Thursday, April 24, 2008

Student Population Increasing along Beacon and Newbury Street

By Nick Davis
BACK BAY – Across from Deluca’s market on the third floor of a cozy apartment building overlooking Newbury Street, Boston University junior Andrew Wang begins to crush pine nuts for a pesto sauce as the beats of Interpol’s “Heinrich Maneuver” fill the small space. Despite having only room for the bare essentials (bed, plain wood desk, bureau, kitchen), Wang says there is no place else he would rather live.

Newbury Street, along with other pricey blocks in the Back Bay area, is becoming the more of a hotspot for college students to reside. Wang decided to move to Newbury Street because he wanted to get away from Boston University properties, which he considers lackluster. “By living in the Back Bay, I’m more centrally located to other areas of Boston than most students,” Wang said. “The BU area is generally very stale and doesn’t offer exciting places to go.”

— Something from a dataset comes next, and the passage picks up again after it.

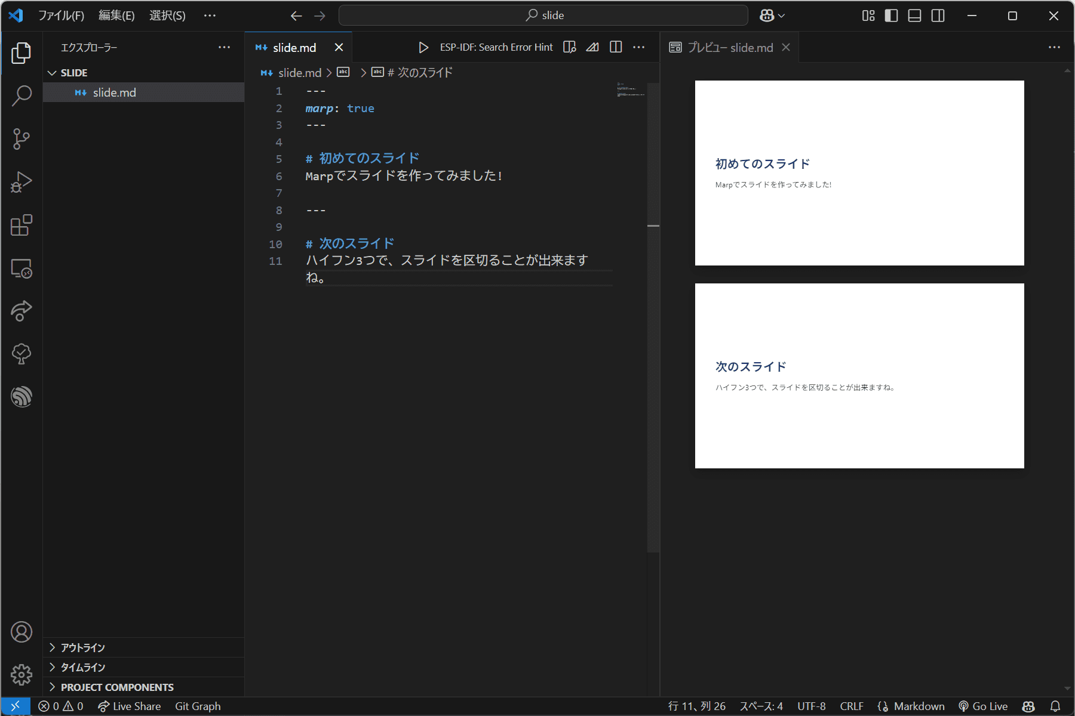Click Live Share in status bar
Viewport: 1075px width, 716px height.
point(130,706)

Most students renting apartments here attend schools in the Back Bay, said Edythe Dyer, a real estate agent for Boston Realty Works. “Many of these same students are now living in the Back Bay or the South End, where it’s a five minute T ride to class, so it’s almost like living on campus,” Dyer said. Students say convenience outweighs the high cost and small size of their apartments.

The September 2008 to September 2009 rent prices for a studio apartment range from $1000 - $1300, according to the Boston Realty Works website. “As expensive as rent is on these highly-priced streets in Back Bay, rent prices around Northeastern are the same,” Dyer said.

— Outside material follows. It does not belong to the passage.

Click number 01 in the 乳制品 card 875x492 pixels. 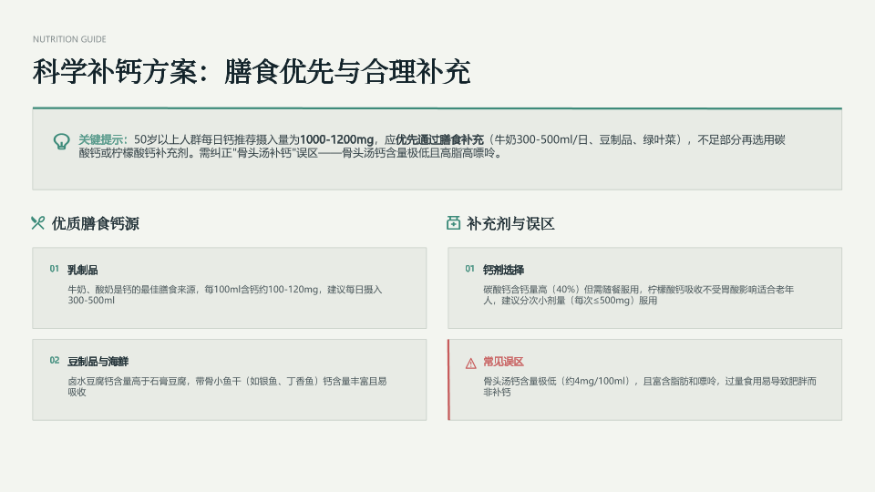54,269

Northeastern senior Ryan Nadelson said he decided to move to Newbury Street last September, because a realty agency, Cabot and Company, gave him an amazing offer. After being let down by places he saw near Northeastern, Nadelson said they showed him a one-bedroom apartment on Newbury Street for the price that a studio would have cost in the Fenway.


“It was a steal, and I took it,” Nadelson said. When asked if he noticed an increase in student population on Newbury Street, Nadelson said that he sees many students living in the area. However, Nadelson says that students may have difficulty finding places since there are many buildings in the area that do not allow undergraduates.